Die erste urkundliche Erwähnung des Ortes Schwand stammt aus dem Jahre 1418. Schwand, am Südhang des 566 m hohen Schutzberges, war einst eines der größten Dörfer des Vogtlandes. Noch 1842 zählte es 640 Einwohner.
Durch mehrere Kriege und Brände schrumpfte die Einwohnerzahl auf 143. Die Ansiedlung soll schon wesentlich vor der ersten urkundlichen Erwähnung bestanden haben, denn in jener Urkunde geht es um die Aufteilung mehrerer Güter. Der Ursprung des Ortes ist auf die Besiedlung des Gebietes durch Sorben/ Wenden zurückzuführen. Diese legten den Ort in Hufeisenform an, die sich bis heute erhalten hat.

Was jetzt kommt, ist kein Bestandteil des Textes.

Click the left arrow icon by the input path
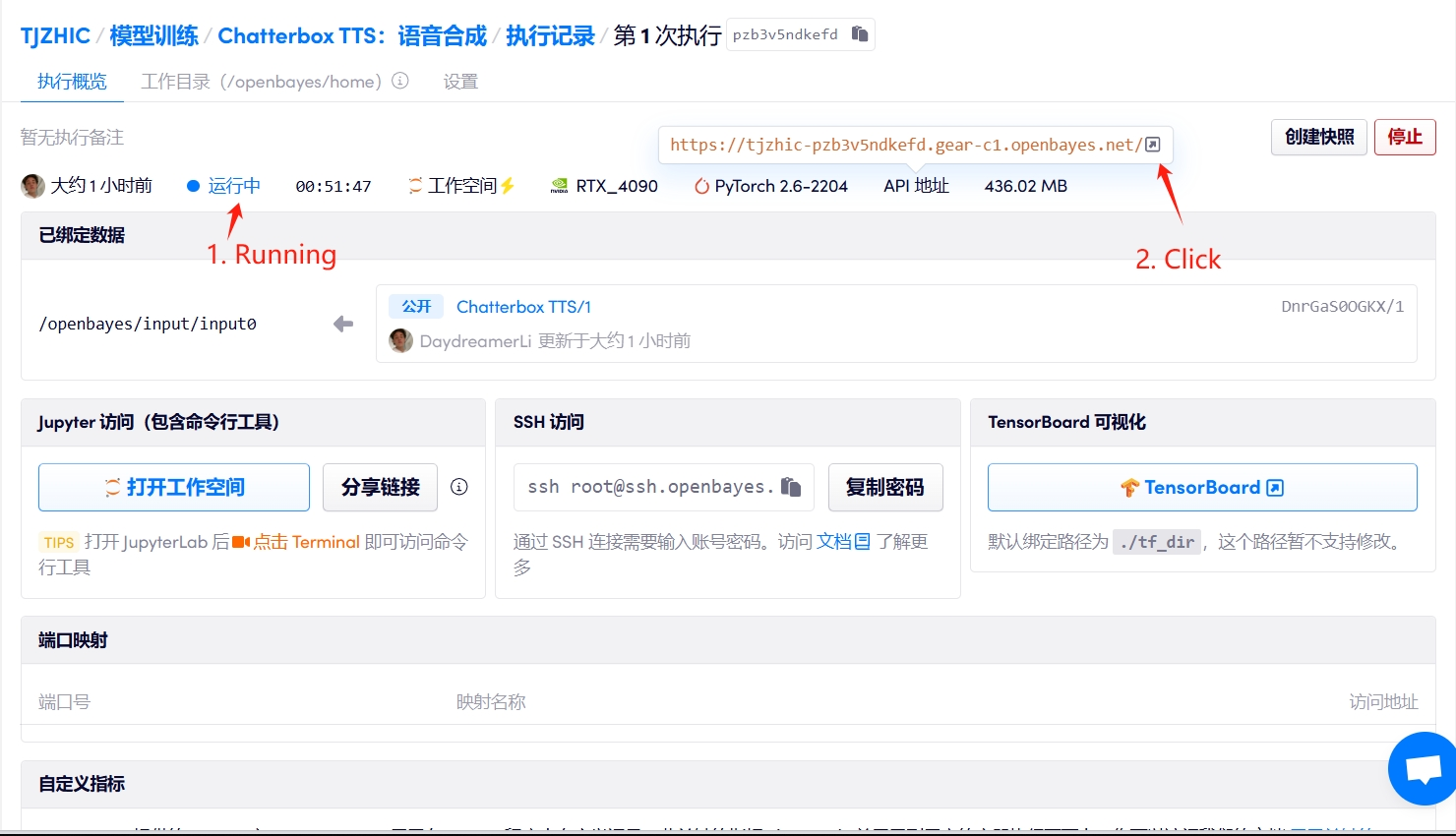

Auch der Ortsname Schwand stammt aus der Gründerzeit und ist auf das Wort "schwänden" (brandroden) zurückzuführen. Die Kirche ist romanischen Ursprungs. Sie steht in einem Kirchhof, der von einer hohen Mauer mit Schießscharten umgeben ist. Das Kirchenschiff hatte vor dem verheerenden Brand 1869 ein Walmdach und einen hölzernen Wehrgang, der dem Charakter einer Wehrkirche entsprach.

Schwand
steins

Der Ortsname Steins ist slawischen Ursprungs und stammt von "Sden" oder "Stan" ab. Seit 1640 wurde daraus der Name Steins. Die erste urkundliche Erwähnung stammt aus dem Jahre 1303.

 
 

Ortschaftsrat Schwand

Ortschaftsrat in Schwand2
v.l. Ortsvorsteher Mathias Stange, Carmen Rahmig, Steffen Lorenz

Wir wünschen allen viel Erfolg und gute Entscheidungen zum Wohle unserer Bürger und Ortschaften.